There's no doubt in their mind they had a serial
killer working up there, and it's like walking into a
pressure cooker anyway. It's just intense.
Speaker 4 (09:19):
Police were chasing down hundreds of leads, and yet somehow
the killers still seemed able to blend into the background.
Speaker 7 (09:28):
One of the big questions was, well, how's he getting
these women? Prostitutes are scared to death and they're being killed,
yet he seems to have no trouble getting him. The
answer is he's a regular client. They know him, they
go with him, they have successful sex, He drives them, back,
drops them off, and no problem. So they're not afraid
to go with him. It's just some nights it goes
(09:49):
terribly wrong.
Speaker 8 (09:50):
We're trying to think How can these prostitutes make these
mistakes knowing that there is a perpetrator on the street
that that's snatching them right under police surveillance.
Speaker 7 (10:04):
I think that the prostitutes, and maybe to a degree,
some of the investigators, are looking for like a real
weird guy or somebody really really out of sync with
what was going on, when in fact it was just
the opposite. You wanted to look for somebody who really
was very much attuned to that scene and very comfortable
in that environment.
Speaker 4 (10:22):
But despite a massive police clamped down, the killing continued.
Undercover police officers now poured into Lisle Avenue, posing his
pimps and punters, but Shorecross wasn't phased by their presence.
He continued to hang out on the street.
Speaker 2 (10:39):
And I'm sitting on a stoop and I got shiny
shoes on, like a cup shoes, nice dress, and this
guy sits down beside me. He starts talking about the case,
pointing out all the decoys. I'm laughing at him.
Speaker 1 (10:54):
Why were you laughing at it?
Speaker 2 (10:55):
Well, I thought it was hilarious. You know, he didn't
know who I was, but he had to open his mouth.

[Tasks to carry out]:
(a) In the transcript, what does Speaker 7 give as the answer to how the killer was getting the women?
(b) Reproduce the transcript word for word from "He continued to" up to and including "laughing at it?".
The material after this point comes from a separate source.

[Raw data]:
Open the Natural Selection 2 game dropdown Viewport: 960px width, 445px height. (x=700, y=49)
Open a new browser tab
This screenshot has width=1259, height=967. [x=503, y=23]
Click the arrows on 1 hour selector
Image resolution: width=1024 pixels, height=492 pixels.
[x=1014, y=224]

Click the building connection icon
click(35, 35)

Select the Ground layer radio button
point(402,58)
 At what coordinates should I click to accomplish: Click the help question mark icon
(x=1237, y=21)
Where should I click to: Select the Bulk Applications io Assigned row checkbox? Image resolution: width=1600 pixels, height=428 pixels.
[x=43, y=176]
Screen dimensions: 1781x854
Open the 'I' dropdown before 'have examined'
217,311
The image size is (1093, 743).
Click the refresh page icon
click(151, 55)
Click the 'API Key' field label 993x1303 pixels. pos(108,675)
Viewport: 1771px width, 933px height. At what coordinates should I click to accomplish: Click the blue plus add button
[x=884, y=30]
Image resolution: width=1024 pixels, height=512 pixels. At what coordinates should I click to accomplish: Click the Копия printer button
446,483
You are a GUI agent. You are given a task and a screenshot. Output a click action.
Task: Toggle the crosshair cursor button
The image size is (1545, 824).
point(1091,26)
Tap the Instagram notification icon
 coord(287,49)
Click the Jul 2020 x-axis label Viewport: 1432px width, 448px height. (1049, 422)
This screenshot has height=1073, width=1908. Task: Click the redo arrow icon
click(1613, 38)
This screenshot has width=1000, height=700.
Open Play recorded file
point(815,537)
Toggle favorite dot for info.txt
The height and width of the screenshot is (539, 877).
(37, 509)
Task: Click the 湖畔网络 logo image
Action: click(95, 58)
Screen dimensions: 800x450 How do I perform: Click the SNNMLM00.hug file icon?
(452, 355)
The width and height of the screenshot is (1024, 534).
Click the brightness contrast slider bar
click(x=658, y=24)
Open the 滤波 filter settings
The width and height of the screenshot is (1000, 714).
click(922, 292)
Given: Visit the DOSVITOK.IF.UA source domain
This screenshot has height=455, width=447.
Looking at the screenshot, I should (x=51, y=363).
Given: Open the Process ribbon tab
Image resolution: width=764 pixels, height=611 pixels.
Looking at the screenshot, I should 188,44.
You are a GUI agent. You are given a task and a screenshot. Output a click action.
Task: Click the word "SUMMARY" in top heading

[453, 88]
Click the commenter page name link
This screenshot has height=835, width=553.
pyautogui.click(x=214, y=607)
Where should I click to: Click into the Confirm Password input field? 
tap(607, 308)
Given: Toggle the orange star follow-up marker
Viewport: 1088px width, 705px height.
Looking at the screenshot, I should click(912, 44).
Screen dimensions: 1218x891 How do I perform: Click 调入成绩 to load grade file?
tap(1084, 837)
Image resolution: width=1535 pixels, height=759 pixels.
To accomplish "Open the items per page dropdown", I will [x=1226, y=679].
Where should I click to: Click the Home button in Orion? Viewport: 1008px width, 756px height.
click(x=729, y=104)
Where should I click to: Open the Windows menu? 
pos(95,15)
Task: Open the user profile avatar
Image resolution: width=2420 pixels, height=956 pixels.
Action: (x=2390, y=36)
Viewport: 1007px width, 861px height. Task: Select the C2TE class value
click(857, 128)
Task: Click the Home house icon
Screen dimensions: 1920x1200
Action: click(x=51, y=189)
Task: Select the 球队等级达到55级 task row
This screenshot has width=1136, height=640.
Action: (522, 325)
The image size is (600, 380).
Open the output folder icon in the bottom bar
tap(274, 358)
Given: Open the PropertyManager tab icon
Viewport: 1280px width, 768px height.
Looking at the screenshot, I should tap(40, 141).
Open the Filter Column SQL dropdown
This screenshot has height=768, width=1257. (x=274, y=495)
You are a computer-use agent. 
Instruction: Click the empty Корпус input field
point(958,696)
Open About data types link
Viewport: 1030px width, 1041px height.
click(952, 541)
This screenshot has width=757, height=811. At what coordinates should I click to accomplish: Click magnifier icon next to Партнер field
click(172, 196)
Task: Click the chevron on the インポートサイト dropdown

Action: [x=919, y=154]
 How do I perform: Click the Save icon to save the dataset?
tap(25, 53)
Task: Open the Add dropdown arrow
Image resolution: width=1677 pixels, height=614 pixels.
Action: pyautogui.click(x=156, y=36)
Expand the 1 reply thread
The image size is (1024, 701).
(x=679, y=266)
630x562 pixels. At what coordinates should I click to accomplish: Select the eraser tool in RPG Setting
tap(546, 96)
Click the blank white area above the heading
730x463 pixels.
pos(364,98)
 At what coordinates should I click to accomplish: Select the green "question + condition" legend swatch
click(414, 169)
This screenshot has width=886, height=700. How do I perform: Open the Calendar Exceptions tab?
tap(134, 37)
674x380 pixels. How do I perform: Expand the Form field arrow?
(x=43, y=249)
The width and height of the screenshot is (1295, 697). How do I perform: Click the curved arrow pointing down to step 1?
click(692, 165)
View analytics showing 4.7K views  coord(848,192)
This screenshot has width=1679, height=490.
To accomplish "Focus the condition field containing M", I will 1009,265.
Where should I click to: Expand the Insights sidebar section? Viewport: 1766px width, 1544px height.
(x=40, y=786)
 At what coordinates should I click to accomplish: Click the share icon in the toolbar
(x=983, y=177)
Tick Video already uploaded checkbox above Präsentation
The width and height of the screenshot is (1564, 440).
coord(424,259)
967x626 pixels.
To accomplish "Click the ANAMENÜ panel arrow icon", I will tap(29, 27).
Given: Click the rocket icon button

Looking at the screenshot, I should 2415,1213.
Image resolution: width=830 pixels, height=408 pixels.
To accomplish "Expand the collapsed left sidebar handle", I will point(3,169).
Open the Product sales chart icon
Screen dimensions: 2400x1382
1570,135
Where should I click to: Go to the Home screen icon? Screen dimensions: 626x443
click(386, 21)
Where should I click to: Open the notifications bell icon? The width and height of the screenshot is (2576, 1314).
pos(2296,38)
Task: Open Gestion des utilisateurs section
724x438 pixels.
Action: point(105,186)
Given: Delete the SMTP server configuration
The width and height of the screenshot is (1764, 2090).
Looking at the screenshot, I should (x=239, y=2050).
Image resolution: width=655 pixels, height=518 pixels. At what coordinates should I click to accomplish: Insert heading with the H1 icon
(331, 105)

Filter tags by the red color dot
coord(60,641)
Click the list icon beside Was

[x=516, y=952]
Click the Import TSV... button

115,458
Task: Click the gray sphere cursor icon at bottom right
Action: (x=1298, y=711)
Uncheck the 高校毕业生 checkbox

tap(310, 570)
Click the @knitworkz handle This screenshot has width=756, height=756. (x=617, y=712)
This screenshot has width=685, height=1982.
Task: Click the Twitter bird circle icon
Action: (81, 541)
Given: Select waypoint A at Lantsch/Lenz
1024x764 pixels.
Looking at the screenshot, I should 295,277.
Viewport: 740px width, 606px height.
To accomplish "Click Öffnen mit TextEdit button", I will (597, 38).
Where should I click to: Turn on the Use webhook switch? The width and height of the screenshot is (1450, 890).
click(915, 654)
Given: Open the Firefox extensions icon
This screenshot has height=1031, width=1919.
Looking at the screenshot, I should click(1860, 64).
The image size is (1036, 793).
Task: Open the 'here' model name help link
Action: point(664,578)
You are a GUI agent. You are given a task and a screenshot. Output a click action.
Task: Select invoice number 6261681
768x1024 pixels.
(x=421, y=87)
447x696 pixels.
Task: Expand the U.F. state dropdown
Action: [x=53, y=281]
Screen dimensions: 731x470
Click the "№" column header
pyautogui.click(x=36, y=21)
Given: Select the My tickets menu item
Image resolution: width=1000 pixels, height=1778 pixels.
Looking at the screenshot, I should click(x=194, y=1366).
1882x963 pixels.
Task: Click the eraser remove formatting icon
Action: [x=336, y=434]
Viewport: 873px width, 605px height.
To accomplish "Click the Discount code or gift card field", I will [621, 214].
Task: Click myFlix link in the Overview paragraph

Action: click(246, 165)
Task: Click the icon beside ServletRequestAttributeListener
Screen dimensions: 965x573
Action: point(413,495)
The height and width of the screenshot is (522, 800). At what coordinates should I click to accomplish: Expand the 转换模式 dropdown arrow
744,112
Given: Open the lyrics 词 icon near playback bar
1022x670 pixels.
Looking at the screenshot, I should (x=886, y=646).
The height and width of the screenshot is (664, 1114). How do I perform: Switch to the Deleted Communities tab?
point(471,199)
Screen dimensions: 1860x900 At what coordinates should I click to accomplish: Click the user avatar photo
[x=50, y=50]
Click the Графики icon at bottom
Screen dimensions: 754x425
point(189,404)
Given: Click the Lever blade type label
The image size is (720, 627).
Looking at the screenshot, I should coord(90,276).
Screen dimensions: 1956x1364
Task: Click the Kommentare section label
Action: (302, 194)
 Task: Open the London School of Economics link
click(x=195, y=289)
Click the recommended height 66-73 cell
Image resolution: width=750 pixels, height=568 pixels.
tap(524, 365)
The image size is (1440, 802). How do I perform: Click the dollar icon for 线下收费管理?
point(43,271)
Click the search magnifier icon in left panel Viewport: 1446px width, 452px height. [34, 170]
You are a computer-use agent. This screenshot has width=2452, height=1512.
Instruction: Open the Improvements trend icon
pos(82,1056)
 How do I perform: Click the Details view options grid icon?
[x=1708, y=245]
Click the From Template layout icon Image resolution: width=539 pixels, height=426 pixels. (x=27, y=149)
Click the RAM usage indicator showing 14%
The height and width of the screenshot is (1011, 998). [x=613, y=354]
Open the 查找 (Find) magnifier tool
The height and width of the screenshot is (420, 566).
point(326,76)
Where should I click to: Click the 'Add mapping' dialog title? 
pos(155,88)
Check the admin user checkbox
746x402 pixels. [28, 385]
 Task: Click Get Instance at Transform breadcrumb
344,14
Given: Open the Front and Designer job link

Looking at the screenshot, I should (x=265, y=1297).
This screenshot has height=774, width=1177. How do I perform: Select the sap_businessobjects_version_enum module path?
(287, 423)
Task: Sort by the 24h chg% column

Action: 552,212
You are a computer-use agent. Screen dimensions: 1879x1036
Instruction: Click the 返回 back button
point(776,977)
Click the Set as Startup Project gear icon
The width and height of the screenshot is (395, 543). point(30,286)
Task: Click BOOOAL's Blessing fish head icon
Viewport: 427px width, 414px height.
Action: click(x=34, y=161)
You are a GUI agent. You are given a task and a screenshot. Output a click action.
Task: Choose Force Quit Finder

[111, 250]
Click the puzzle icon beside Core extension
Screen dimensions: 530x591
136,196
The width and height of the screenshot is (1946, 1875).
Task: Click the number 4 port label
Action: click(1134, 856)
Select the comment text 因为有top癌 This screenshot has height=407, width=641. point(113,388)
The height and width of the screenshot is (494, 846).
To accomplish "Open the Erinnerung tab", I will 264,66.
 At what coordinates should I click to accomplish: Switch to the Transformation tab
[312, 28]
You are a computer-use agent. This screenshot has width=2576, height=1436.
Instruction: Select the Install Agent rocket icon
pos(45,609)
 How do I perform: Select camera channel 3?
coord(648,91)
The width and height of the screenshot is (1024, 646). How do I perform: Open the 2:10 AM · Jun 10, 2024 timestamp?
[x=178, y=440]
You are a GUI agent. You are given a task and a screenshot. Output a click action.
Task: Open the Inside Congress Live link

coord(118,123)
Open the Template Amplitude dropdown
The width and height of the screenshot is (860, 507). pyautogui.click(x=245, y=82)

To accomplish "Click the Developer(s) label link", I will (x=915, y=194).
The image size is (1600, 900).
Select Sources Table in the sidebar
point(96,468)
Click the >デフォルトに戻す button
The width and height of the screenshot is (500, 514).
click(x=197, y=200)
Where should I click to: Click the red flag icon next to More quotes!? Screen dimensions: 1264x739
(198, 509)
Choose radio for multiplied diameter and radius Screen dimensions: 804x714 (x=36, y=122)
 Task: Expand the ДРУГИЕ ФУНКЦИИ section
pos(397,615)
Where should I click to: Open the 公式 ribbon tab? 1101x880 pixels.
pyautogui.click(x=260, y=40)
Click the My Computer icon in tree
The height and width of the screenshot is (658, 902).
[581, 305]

[Your written answers]:
(a) He was a regular client.

(b)
He continued to hang out on the street.
Speaker 2 (10:39):
And I'm sitting on a stoop and I got shiny
shoes on, like a cup shoes, nice dress, and this
guy sits down beside me. He starts talking about the case,
pointing out all the decoys. I'm laughing at him.
Speaker 1 (10:54):
Why were you laughing at it?